Required work » Below are the records; retype them exactly and omit each picture.

Saved data entries »
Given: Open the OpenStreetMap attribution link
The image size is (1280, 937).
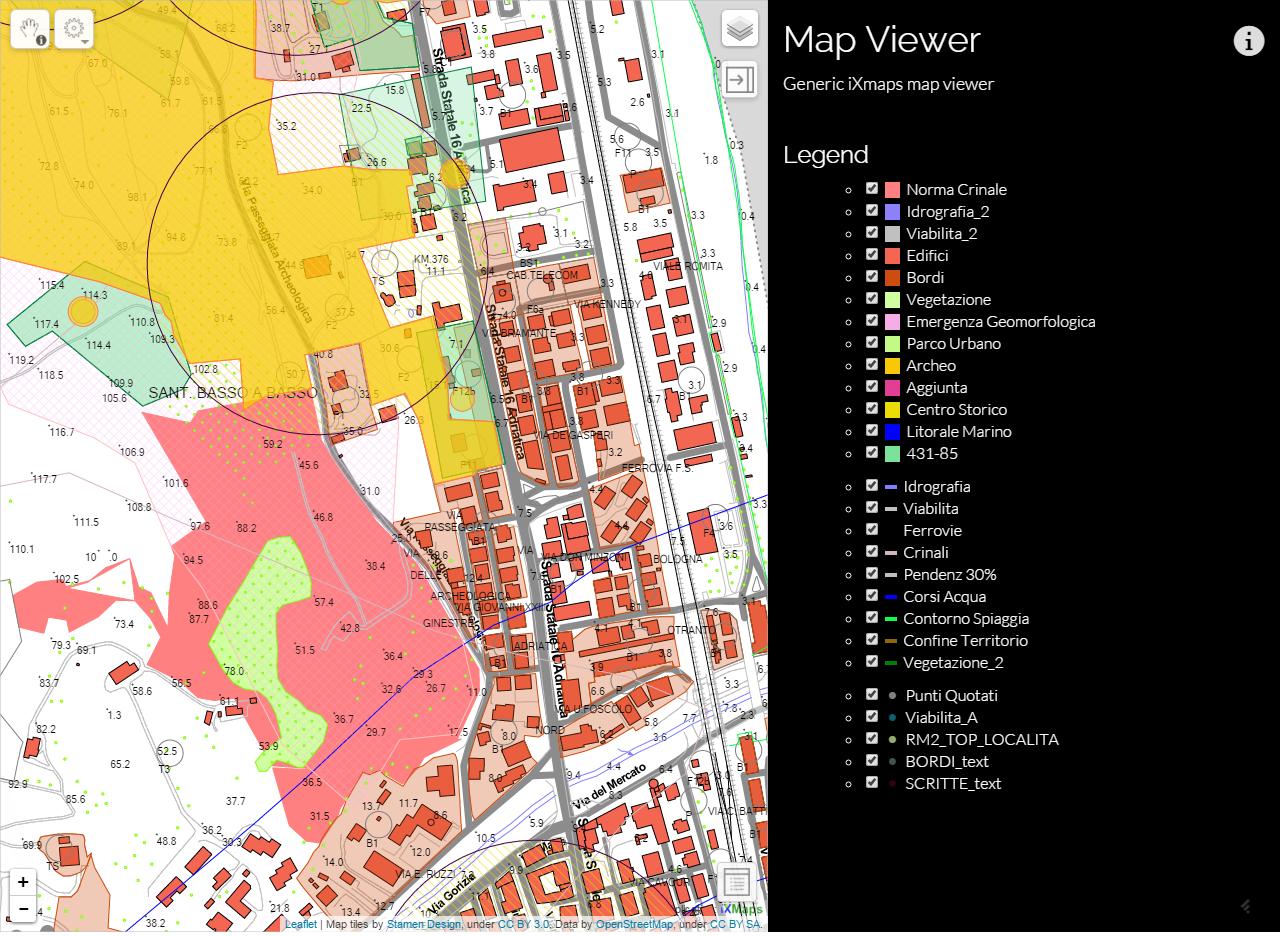Looking at the screenshot, I should (634, 925).
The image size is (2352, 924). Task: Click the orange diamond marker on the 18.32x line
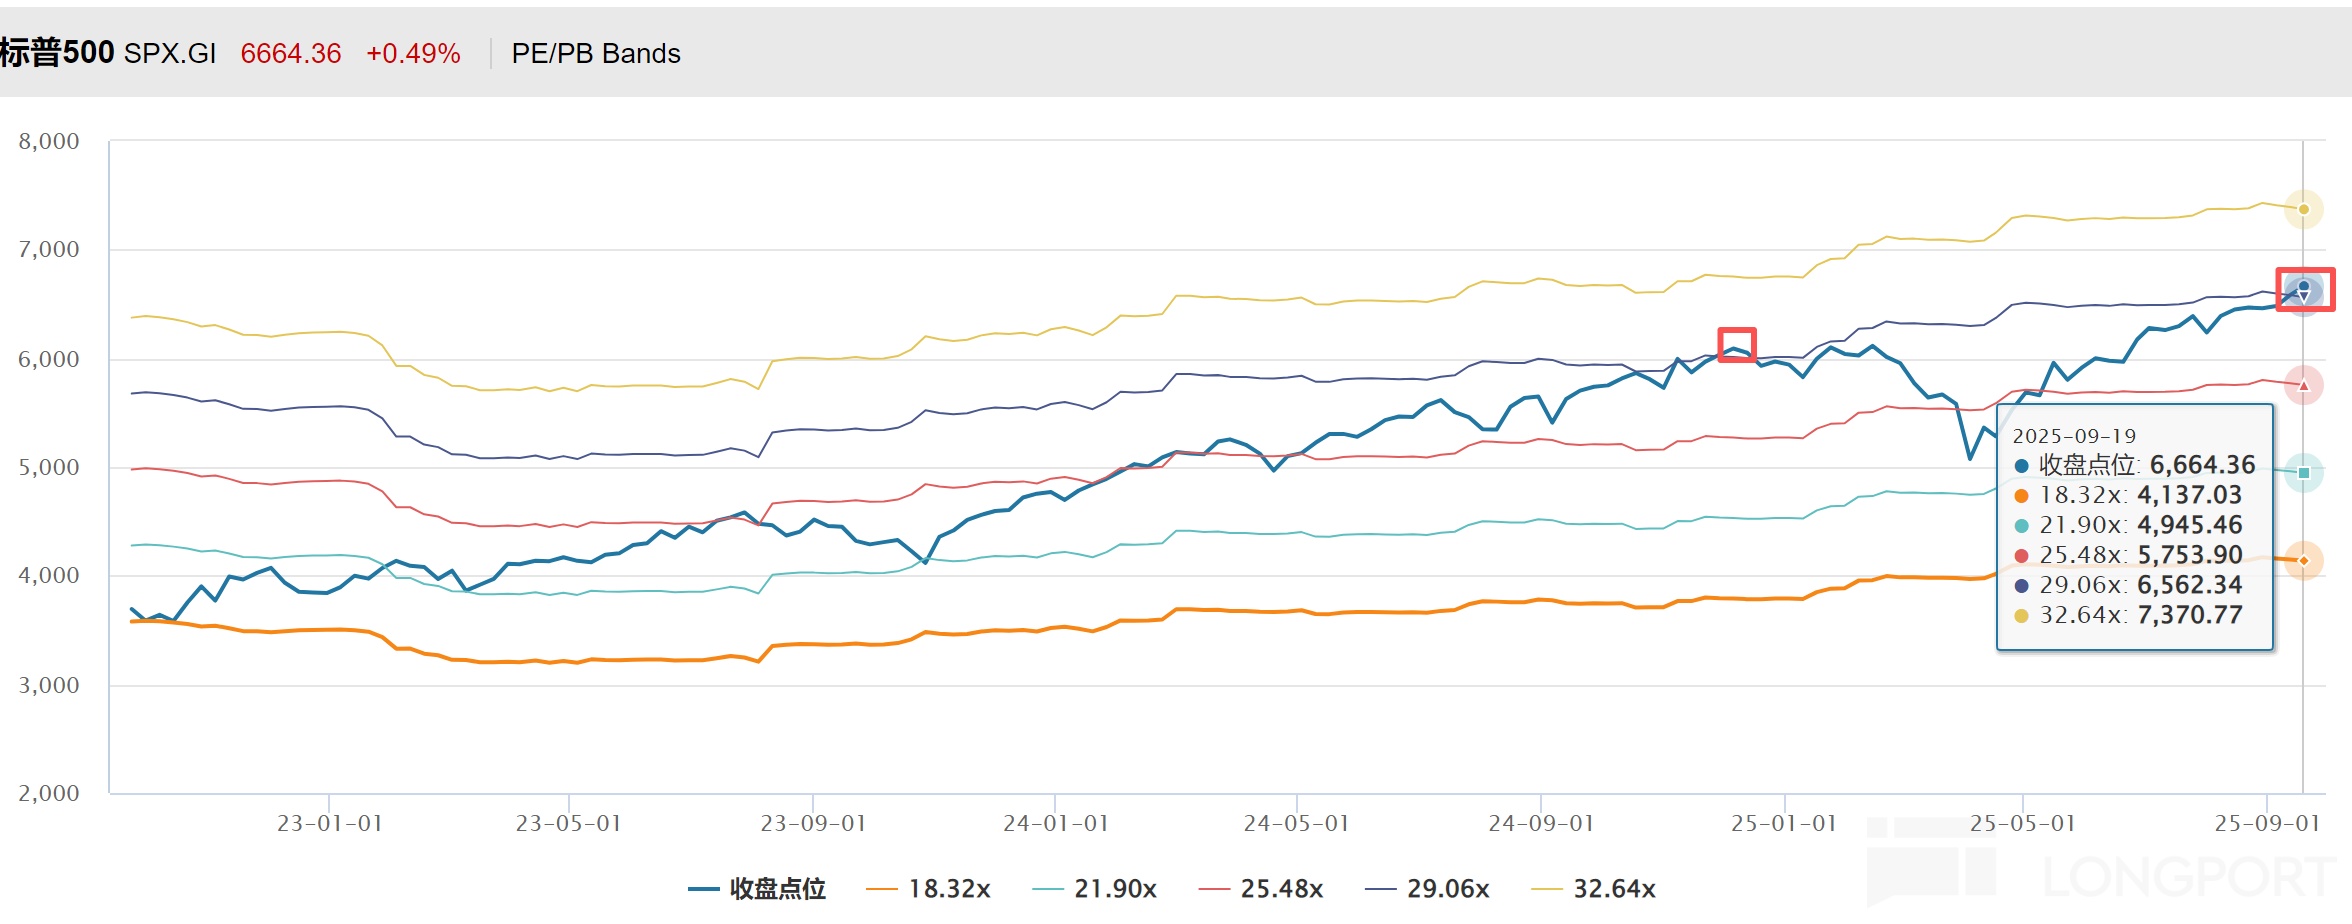pyautogui.click(x=2304, y=561)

Expected answer »
Given: Open the OpenStreetMap attribution link
The image size is (1280, 937).
Looking at the screenshot, I should (634, 925).
The image size is (2352, 924). Task: Click the orange diamond marker on the 18.32x line
pyautogui.click(x=2304, y=561)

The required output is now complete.